Here's an article on the website of The American Council on Science and Health, on technologies that might eventually replace the need for human organ transplants, and on policies to increase their supply while still needed.
We Urgently Need More Organs For Transplantation. Science And Policy Can Come To The Rescue. By Henry I. Miller, MS, MD and Sally Satel, MD
"Both scientific and policy advancements could provide desperately needed organs for transplantation. For example, there have been some promising early studies using kidneys from pigs genetically engineered to prevent rejection, but a policy change – paying human donors for donating organs – could be implemented immediately and would be a game changer.
...
"[A] sector of medicine that desperately needs breakthroughs is the transplantation of solid organs, which are in severely short supply. Currently, more than 100,000 Americans are waiting for transplants, and due to a shortage of hearts, lungs, livers, and kidneys, at least 17 die each day. Donor organs — from a living person or cadaver — must match the rejection recipient’s tissue type and size; they are often not perfect. By one estimate, approximately half of transplanted organs are rejected by recipients’ bodies within 10-12 years, despite a constantly expanding understanding of what causes rejection. Another obstacle is that the organ procurement system in the U.S. is inefficient, inconsistent, and unaccountable – in short, a mess that causes preventable deaths.

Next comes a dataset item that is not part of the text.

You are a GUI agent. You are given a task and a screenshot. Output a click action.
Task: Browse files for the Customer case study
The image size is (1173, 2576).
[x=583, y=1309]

"We are making progress, but too slowly. Two new high-tech approaches to providing organs for transplantation might ultimately both eliminate the need for organ donors and reduce the risk of tissue rejection. And there is also a low-tech approach that would require only a tweak in healthcare policy.
"Organs produced by 3D bioprinting"
"Organs from genetically modified pigs"
...
"The low-tech policy approach
"Although friends and relatives and even the occasional “good Samaritan” donor can donate kidneys, they must be given without compensation. Under section 301(a) of the National Organ Transplant Act of 1984 (NOTA), it is a federal crime for “any person to knowingly acquire, receive, or otherwise transfer any human organ for valuable consideration for use in human transplantation if the transfer affects interstate commerce.” Therefore, we propose a federal tax credit for living donors willing to save the life of a stranger. The value of the reward should be between $50,000 and $100,000, which physicians and others who endorse donor compensation believe would be sufficient to address the organ shortage. An economic analysis published in 2022 estimated that a reward of $77,000 could encourage sufficient donations to save 47,000 patients annually.

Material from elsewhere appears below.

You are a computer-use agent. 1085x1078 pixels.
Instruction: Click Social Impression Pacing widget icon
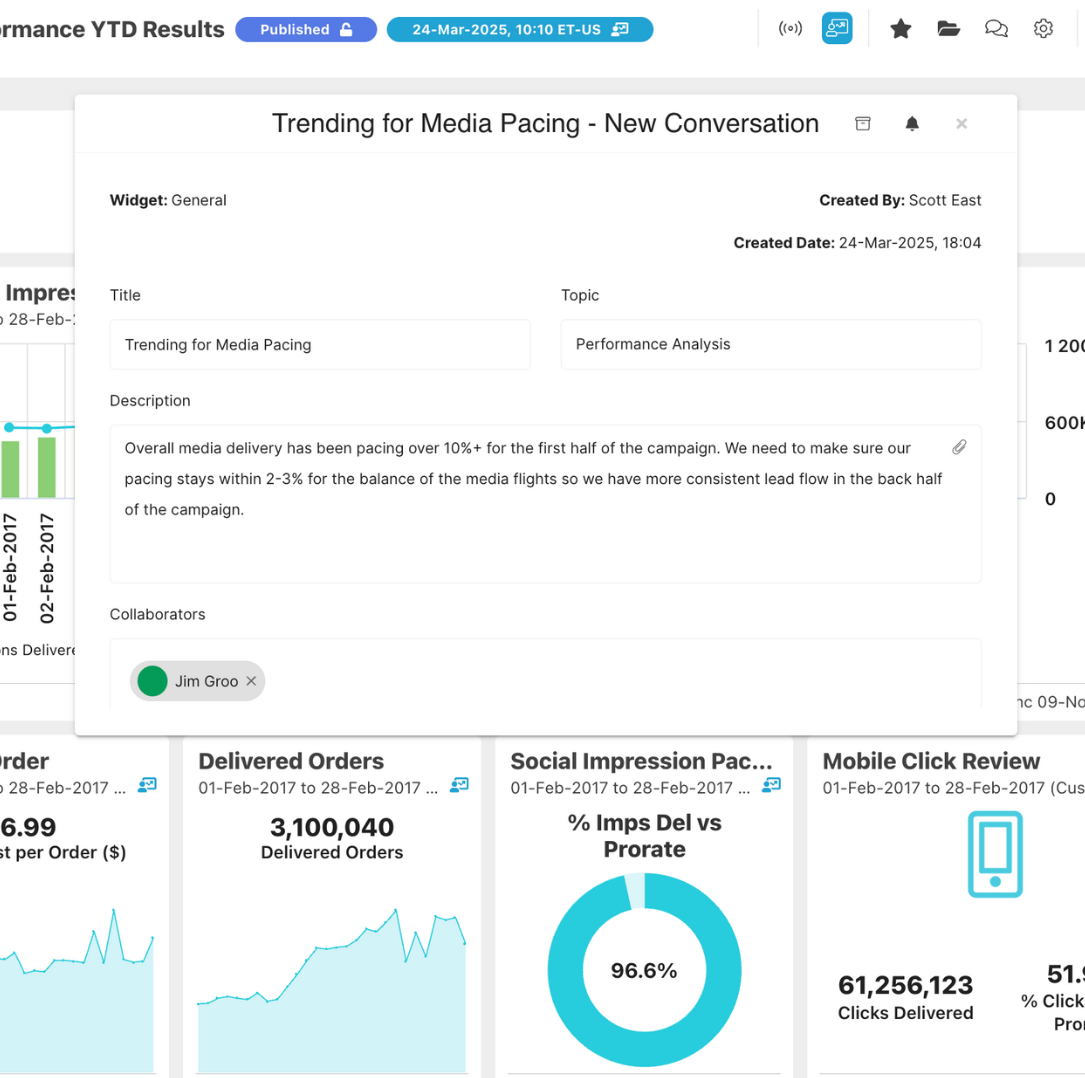(771, 786)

"The credit would be universally available—refundable in cash for people who do not owe income tax, not phased out at high-income levels, and available under the alternative minimum tax. NOTA’s restriction on payments by organ recipients and other private individuals and organizations would not change—it would still be illegal for recipients to buy organs.

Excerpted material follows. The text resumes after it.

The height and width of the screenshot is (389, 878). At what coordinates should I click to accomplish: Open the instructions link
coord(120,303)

"A qualified organ donation would be subject to stringent safeguards. As all donors are now, prospective compensated donors would be carefully screened for physical and emotional health. A minimum six-month waiting period before the donation would filter out impulsive donors and donations by financially desperate individuals seeking instant cash.
"In addition to saving lives, the credit would save the government money, perhaps as much as $14 billion per year, by reducing expenditures on dialysis. Thus, donors would receive financial compensation from the government for contributing to the public good and bearing the risk of a surgical operation to remove the organ.
"This would be a compassionate and pragmatic policy. Moreover, it could be implemented immediately, rapidly clearing much of the backlog of Americans waiting for organs in advance of the longer-term high-tech approaches.
"The organ shortage kills thousands of Americans every year. We must do all we can to alleviate it now."